Kathleen: My greatest joy as an autism mom is to watch Joel worship. He absolutely LOVES the Lord, and our little Vineyard Church gives him to freedom to worship as he likes. Sometimes this means standing right in front of the band, waving his hands in the air as he sings along. Sometimes it means dancing like he’s at a rock concert. Sometimes it means raising one arm in worship, his face glowing as if it’s lit from within. It is a totally awesome sight. There are plenty of Sundays when he can’t sit still at all; when he keeps saying, “Amen! Church is over! Time for lunch!” But the frustration of these weeks are swept away by the times he is visibly caught up in worshiping Father, Son, and Holy Spirit!

Question: Has autism affected your faith?  If yes, how so?

Kathleen: Everything I valued in my life before Joel’s birth had to be re-thought and re-valued. – the value of intelligence, efficiency, logic, self-control. The old rules no longer applied, and my spirit, which craves peace, order, comfort, and security, withered as I struggled to make sense of the seemingly senseless…a beautiful boy with a damaged brain.
But the life-giving waters began to flow as I caught fleeting glimpses of reasons to rejoice in the midst of it all. Joel’s infectious grin, his silly jokes, his compassion for people who were hurting, his spontaneity and unconditional love. I had long struggled to fit prayer and meditation into my busy daily routine. Suddenly it was no longer a struggle. I simply made the time because the waters that welled up in the silence filled all my empty places to over-flowing. I couldn’t do without it! So, even though there was a lot of adjusting on my part, Joel blessed me beyond my wildest imaginings!

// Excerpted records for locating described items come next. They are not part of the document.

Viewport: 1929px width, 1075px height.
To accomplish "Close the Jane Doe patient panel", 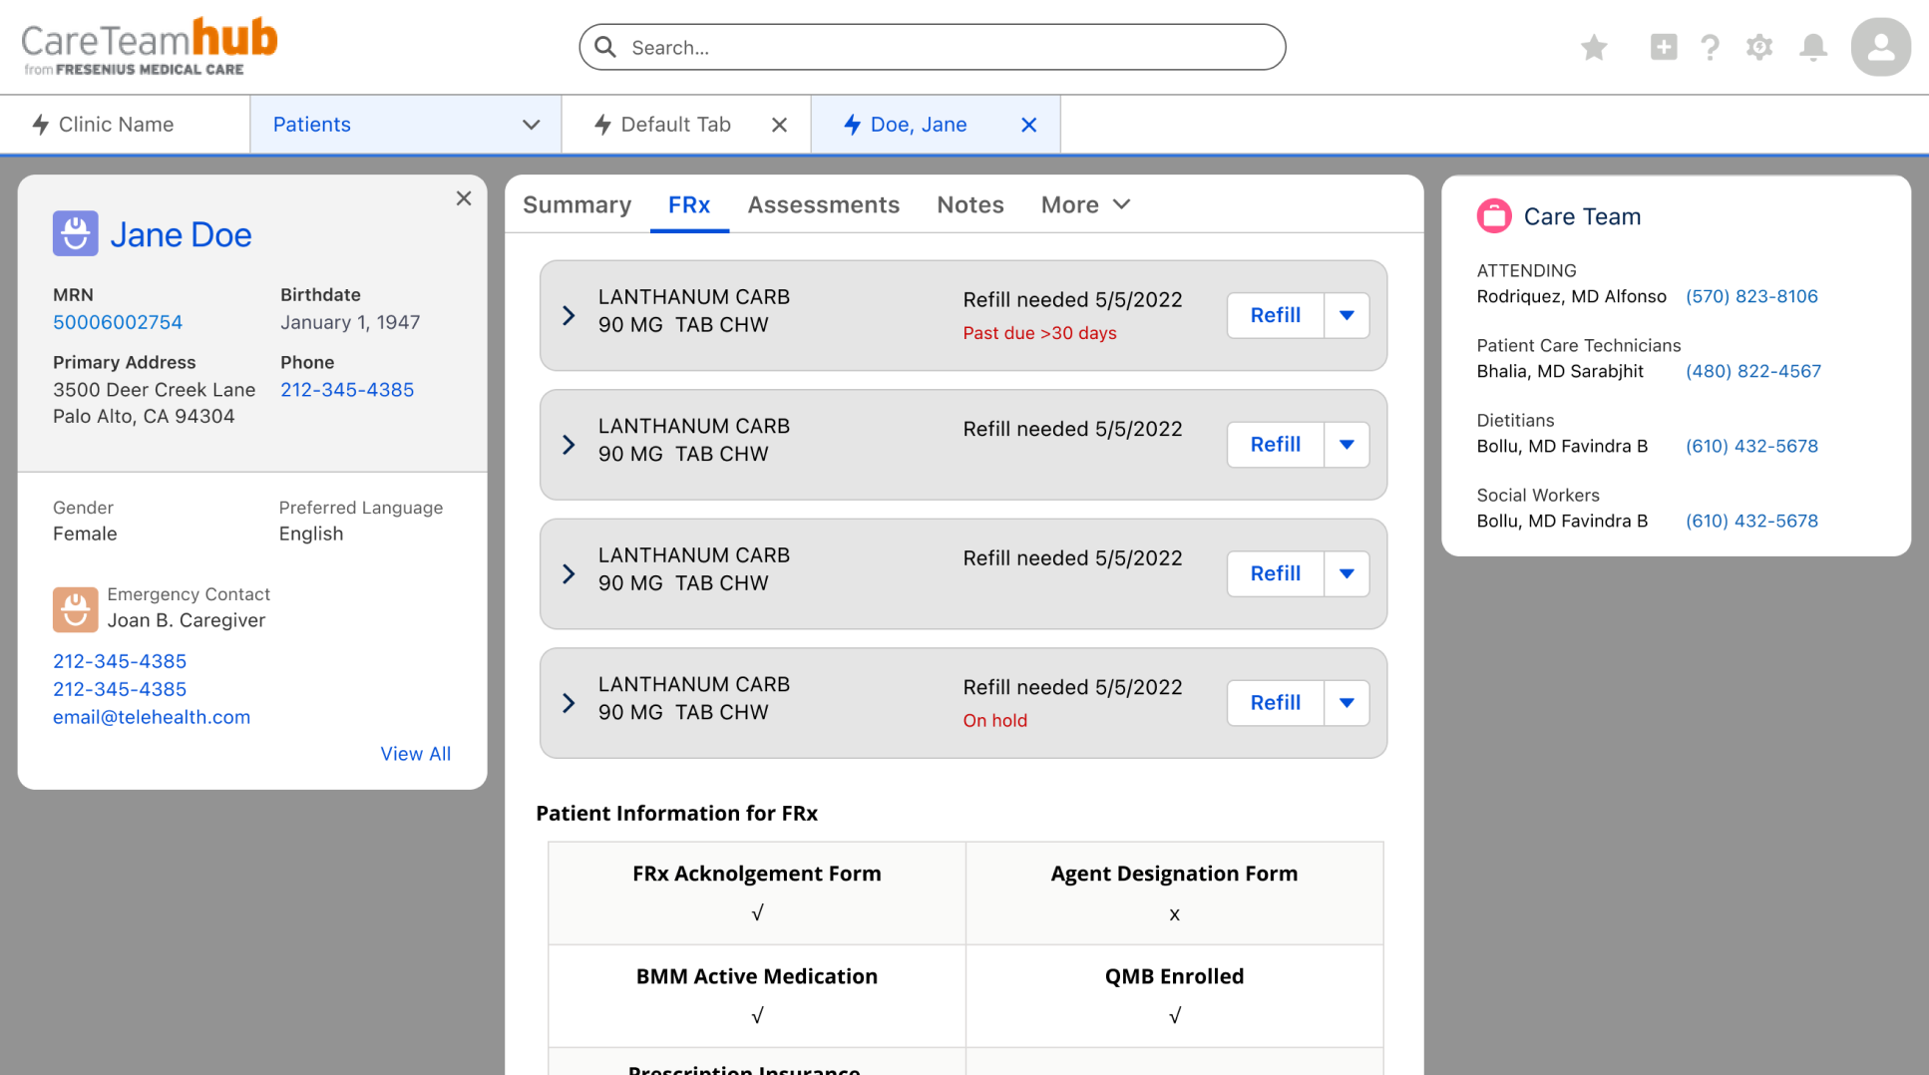I will (x=464, y=198).
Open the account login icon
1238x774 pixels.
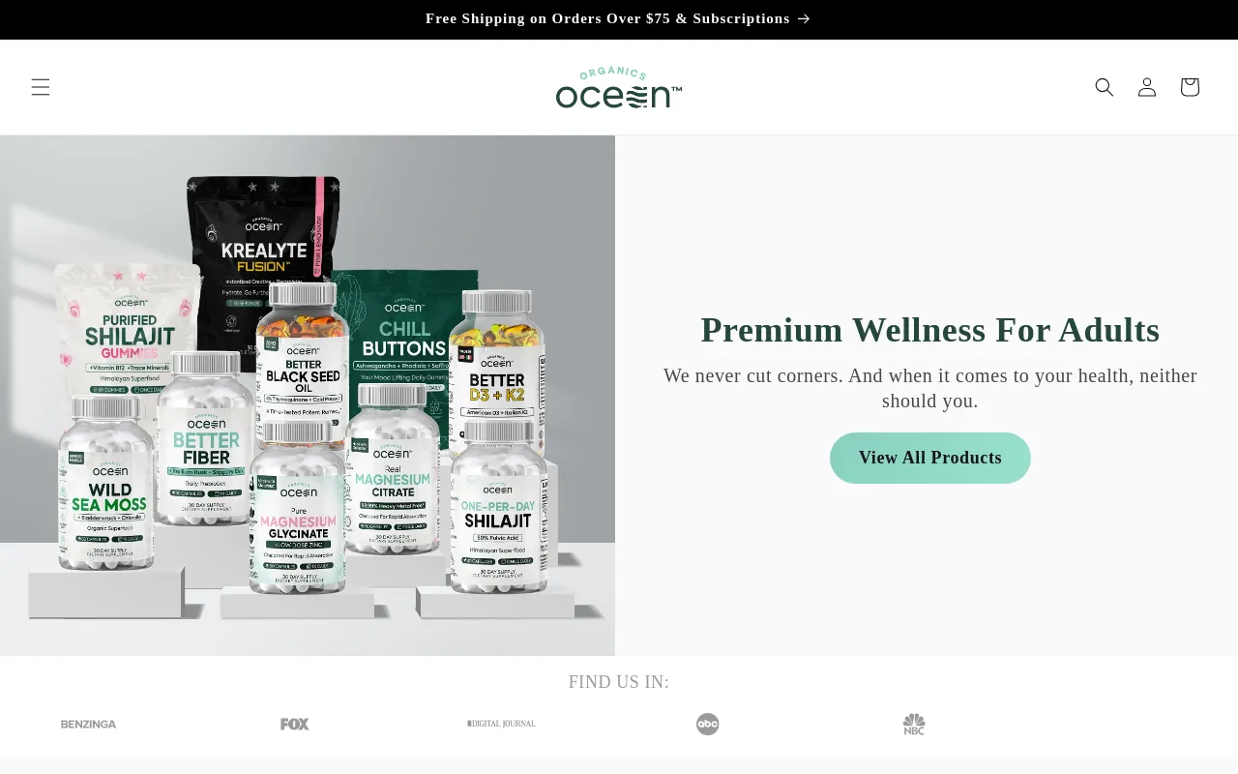[1147, 87]
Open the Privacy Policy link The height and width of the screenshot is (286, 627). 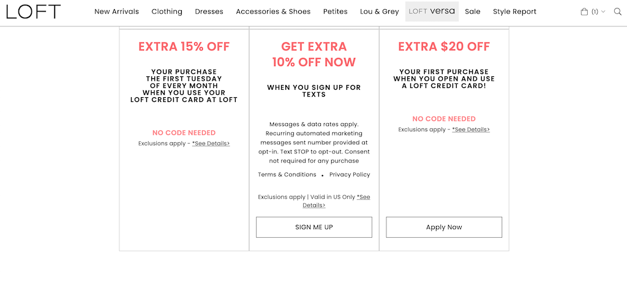tap(350, 174)
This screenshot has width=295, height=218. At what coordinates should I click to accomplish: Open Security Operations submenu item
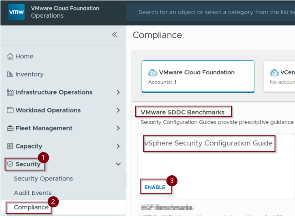click(x=43, y=178)
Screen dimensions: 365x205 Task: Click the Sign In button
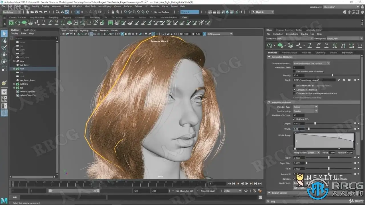point(259,12)
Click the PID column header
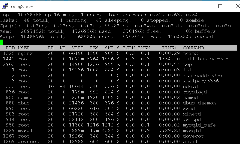 (10, 48)
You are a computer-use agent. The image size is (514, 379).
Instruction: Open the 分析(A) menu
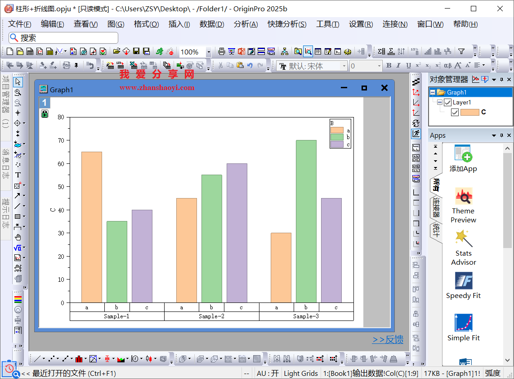click(246, 24)
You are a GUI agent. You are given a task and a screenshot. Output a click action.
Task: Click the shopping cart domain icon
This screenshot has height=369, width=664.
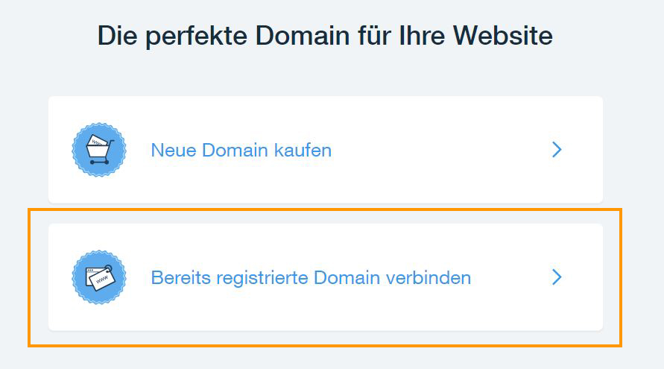click(99, 150)

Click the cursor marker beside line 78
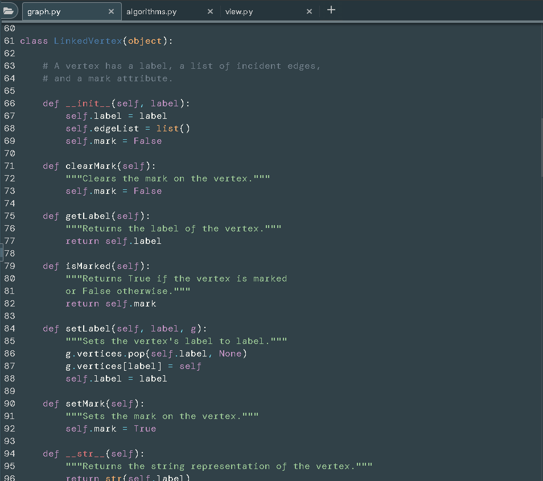pyautogui.click(x=2, y=253)
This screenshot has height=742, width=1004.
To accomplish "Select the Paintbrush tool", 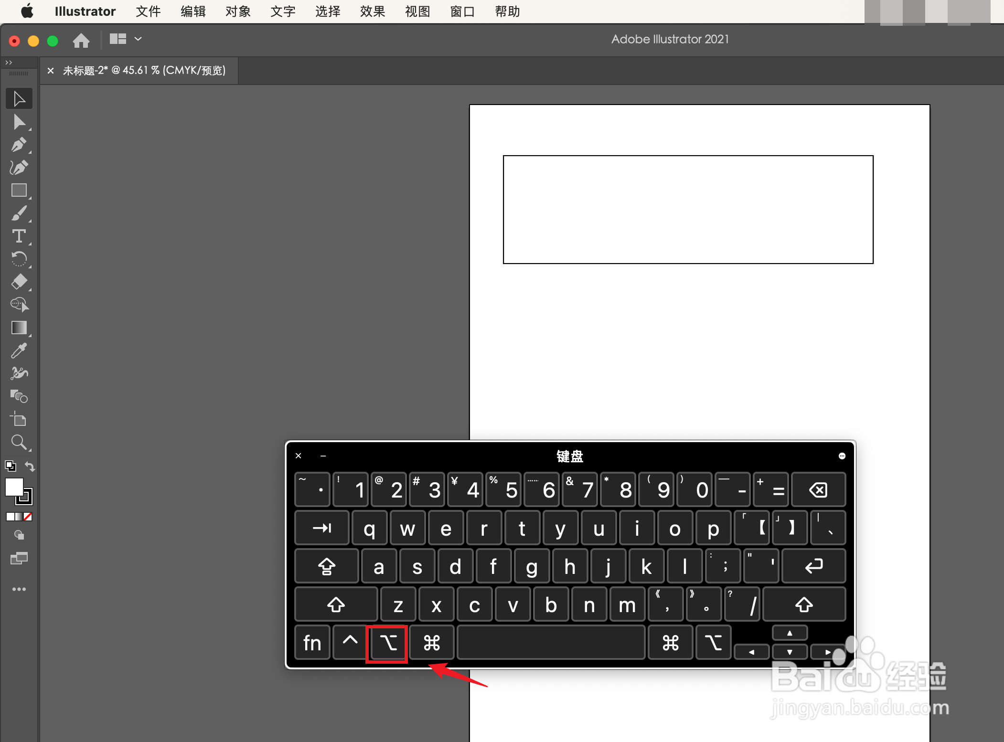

51YDFSQMbyL._AC_UL320_SR208,320_I often say that Joel has been one of the most important and influential spiritual teachers of my life. I don’t believe that God causes disability in order to teach us compassion or to bring us closer to God. However, I do believe that God walks through disability with us—I believe He draws very close to us as we walk this road. I believe that all things work for good for those who love God. I believe that God’s power is made perfect in our weakness. Because of Joel, because of autism, because of the road I have walked these past 31 years, I have come to know God on a first-name basis. I have learned to depend on Him for everything, and to trust that He is working through every situation in my life as well as in Joel’s life and the life of my family as a whole.